Looking for Hamlet in a theatre display? At the new Theatre and Performance Galleries at the Victoria & Albert Museum in London, you can see the prompt book and skull (signed by the cast) from the Royal Court’s 1980 production starring Jonathan Pryce. There are Edward Gordon Craig’s boldly monolithic sketches for his set designs. Or, rather madly, a Hamlet-themed costume for the girlie floorshow in a London nightclub from the 1970s. It’s a headdress, on which castle, ghost and skull have been affixed, giving a Shakespearean crown to the boobage below.
This gives you a sense of the V&A’s approach. Replacing the late – but not greatly lamented – Theatre Museum in Covent Garden, the new displays are avowedly heterogeneous. They bypass chronology and artistic genres for a thematic approach – the process of making, staging and selling performance.
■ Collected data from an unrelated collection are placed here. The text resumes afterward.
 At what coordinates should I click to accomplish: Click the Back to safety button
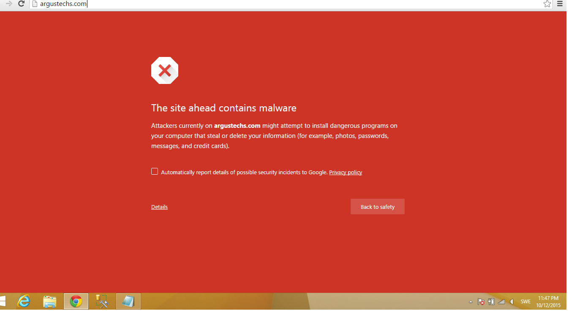(378, 207)
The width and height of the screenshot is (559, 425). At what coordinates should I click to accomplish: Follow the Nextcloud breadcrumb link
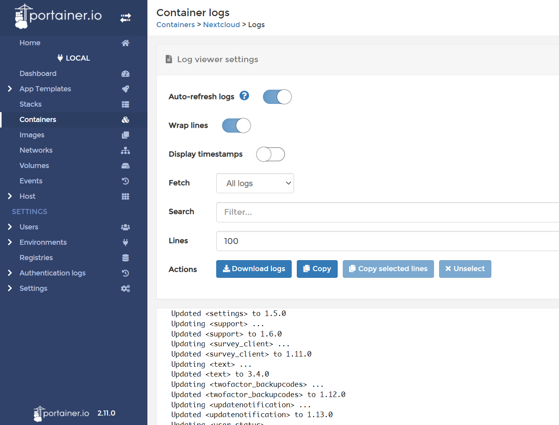pyautogui.click(x=221, y=24)
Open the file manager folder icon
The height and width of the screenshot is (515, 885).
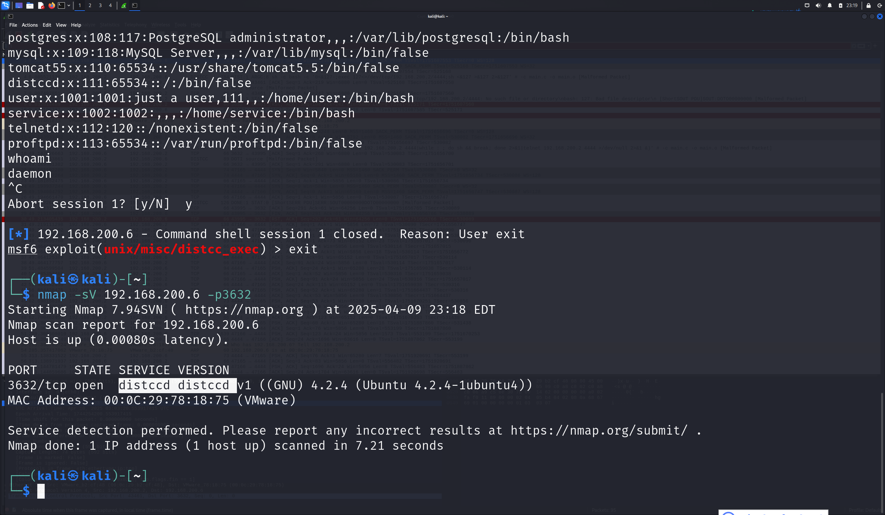pyautogui.click(x=30, y=5)

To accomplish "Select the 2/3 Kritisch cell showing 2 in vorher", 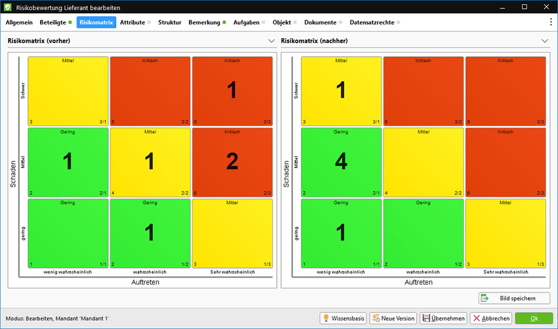I will pos(232,162).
Thematic hangs have provoked doubts in the fine arts (notably, in Britain, at the Tate), but work better in the context of the V&A, a museum of craft and design which is concerned with making.
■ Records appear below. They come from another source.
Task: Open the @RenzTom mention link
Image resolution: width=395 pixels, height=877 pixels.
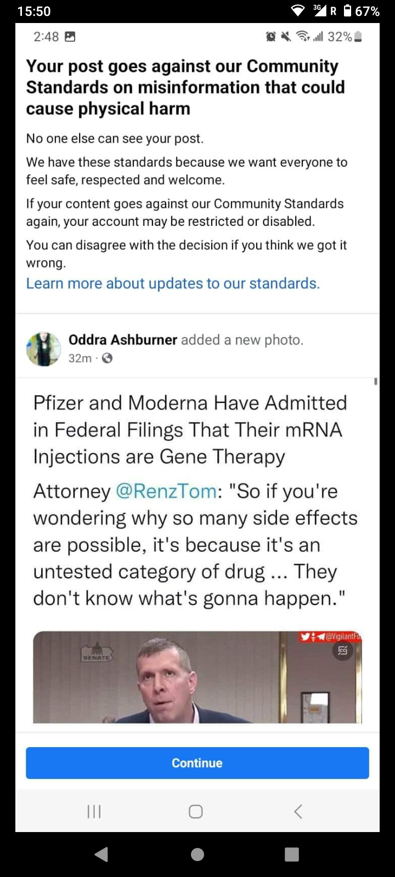Action: pos(166,491)
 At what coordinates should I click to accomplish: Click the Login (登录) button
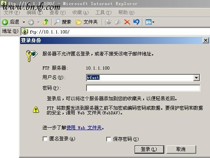[149, 149]
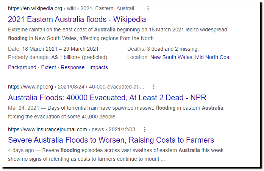Click the Property damage A$ 1 billion+ field
Screen dimensions: 264x171
[58, 58]
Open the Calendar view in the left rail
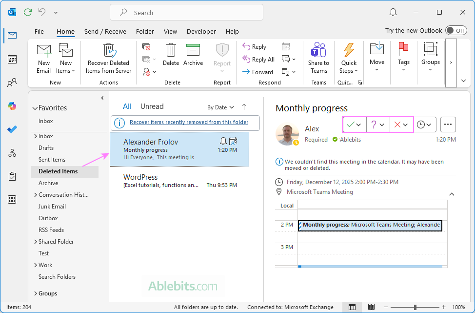The width and height of the screenshot is (475, 313). 12,59

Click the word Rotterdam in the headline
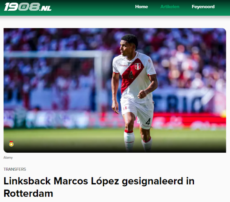coord(28,193)
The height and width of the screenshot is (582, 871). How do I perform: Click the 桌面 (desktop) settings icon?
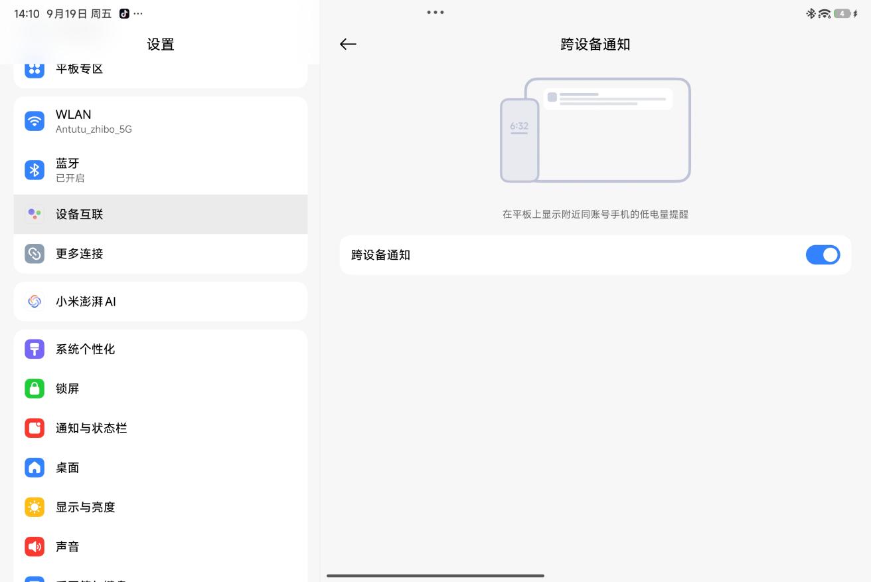35,468
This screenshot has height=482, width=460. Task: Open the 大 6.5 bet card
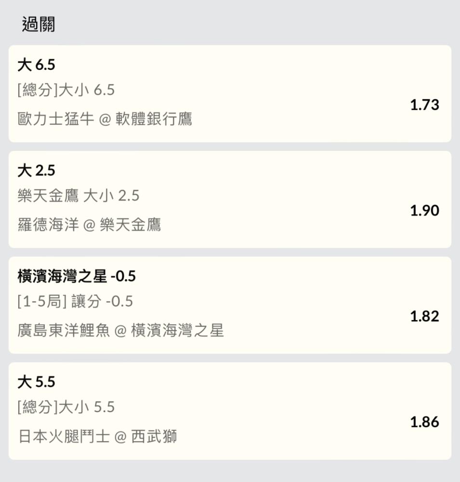point(230,94)
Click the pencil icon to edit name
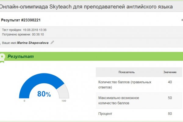This screenshot has width=183, height=122. pyautogui.click(x=52, y=43)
The objects here are all interesting to look at, but were not created to be regarded in this sort of context. They are part of a process – and how do you convey a sense of their intended function, their ‘real’ life? It’s a vast brief, and there’s limited space in the galleries (and their sumptuous but subdued design). We get a generous selection of film clips (I didn’t realise that the museum films around 10 productions each year – a montage of curtain calls was particularly nicely chosen). But the curators’ key decision was to take us through every aspect of the performance process, and to admit all forms of entertainment, from Shakespeare to circus, ballet to stadium concert.
High and popular art rub together. Everyone needs rehearsal and finance, after all, and wears slap and costume. Everyone requires some kind of space to prepare – though few will be quite as fluffy as Kylie’s dressing room, an explosion of strappy shoes and soft toys, with a fur-blanketed chair in front of the mirror to soothe the queen of pert. The juxtapositions are sometimes startling, but make sense. Baby Mozart sits next to Pink Floyd, saying something about the power of the prodigal and the spread of hype. As a friend noticed, typefaces recur across time and genre on the wall of posters – a Led Zeppelin ad looks not unlike that for Victorian magician Rubini and his ‘beheading a lady’ speciality act. And there are some lovely echoes in the costume display – both Brian Eno and Lady Bracknell (in Maggie Smith’s outfit from a West End revival) brandish jet black feathers: the plumes militant.
The costumes make for the most spectacular exhibits, conveying the stage’s love of fantasy. Poetic fantasy: Fonteyn’s tutu, black as midnight. Cartoon fantasy: Gerald Scarfe’s scarlet-horned Pluto from Orpheus in the Underworld. And then, in a carnivalesque category all her own, are two highlights from Dame Edna Everage’s wardrobe – a vast oval hat crowned by a replica of the Sydney Opera House, and a frock bearing a generous serving of the great British breakfast (love the baked beans dripping round the décolletage).
Although fans of pretty will love these sections of the gallery, they are if anything too pristine. Apart from Richard Burton’s battle-scarred jerkin from Henry V, you’d never guess these creations had ever been worn, or that they were fundamentally working clothes. It might have been fascinating to see some examples that have to be broken down to make them seem like clothes rather than costumes.
The display keeps an eye on finance (a delicious Edwardian costume sits next to the unforgiving account book). And it pays attention to censorship, including a glimpse of the Lord Chamberlian’s feared blue pencil striking out smut, and the license for Joe Orton’s Loot, heavily attended with provisos (‘Omit “Shag their birds!”‘). There are also some great examples of merchandising and souvenirs, with a particularly desirable showbiz board game (‘Your name is very small on the posters: back to number 13’).
Some of the displays speak to other parts of the V&A collection – of fashion, print, posters and photography, for example. You might say that these objects are all interesting as craft items, or as totems faintly bearing the spore of the theatre. But what about the theatricality? The art? I’m not sure that’s possible.
Can a museum ever capture the spirit of the theatre? Should it even try? Has anyone seen a truly successful display?